- Fiona Baan, from a posthumous tribute published online in 2019
- Born: Fiona Valerie Fulton December 21, 1938 Scotland, U.K.
- Died: June 19, 1994 (aged 55) Chester, New Jersey, U.S.
- Occupation: Equestrian sports administrator

= Fiona Baan =

Scottish-American equestrian

Fiona Valerie Fulton Baan (December 21, 1938 – June 19, 1994) was a Scottish-born American equestrian sports administrator.
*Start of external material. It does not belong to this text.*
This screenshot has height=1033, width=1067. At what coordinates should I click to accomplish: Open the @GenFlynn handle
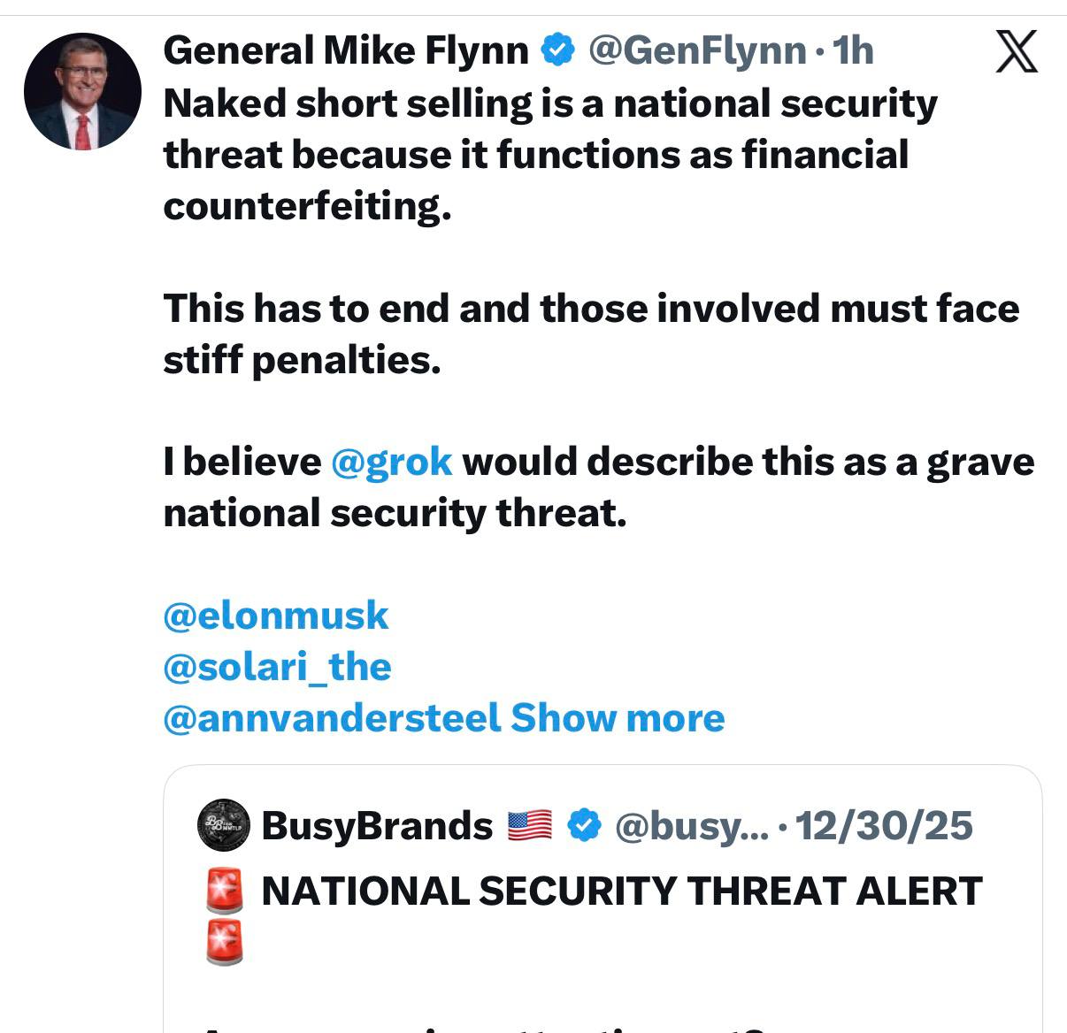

She was the dressage and driving trainer, manager, and director of the United States Equestrian Team (USET) from 1976 to 1994.

==Early life and education==
Fiona Fulton was born in Scotland, the daughter of James F. Fulton and Edith Agnes Chandler. She became an accomplished horsewoman in the Cotswolds.
==Career==
Baan worked in the hotel industry as a young woman, and traveled internationally in that work. In 1966 became secretary with the United States Equestrian Team, based in New Jersey. She competed in local horse shows in the 1960s and 1970s.

Baan managed and directed the dressage and driving programs of the United States Equestrian Team from 1976 into 1994. She prepared the athletes and horses for national and international events, including six Summer Olympic Games. At the 1992 Summer Olympics in Barcelona, the American team she directed won a bronze medal in dressage. She judged and organized competitions and training programs at the national and international levels. She also taught dressage clinics. Although ill, she continued working at the USET until the last weeks before her death in 1994.

==Personal life and legacy==
Fulton married Laszlo (Leslie Baan) in 1963, in New Jersey; they had a daughter, Natalie. Baan died in 1994, at the age of 55, from cancer, at her home in Chester, New Jersey. One obituary called her "the grand dame of dressage." The Fiona Baan “Pursuit of Excellence” Memorial Trophy is given annually at the FEI North American Junior and Young Rider Championships. In 2008, she was posthumously inducted into the Roemer Foundation/USDF Hall of Fame.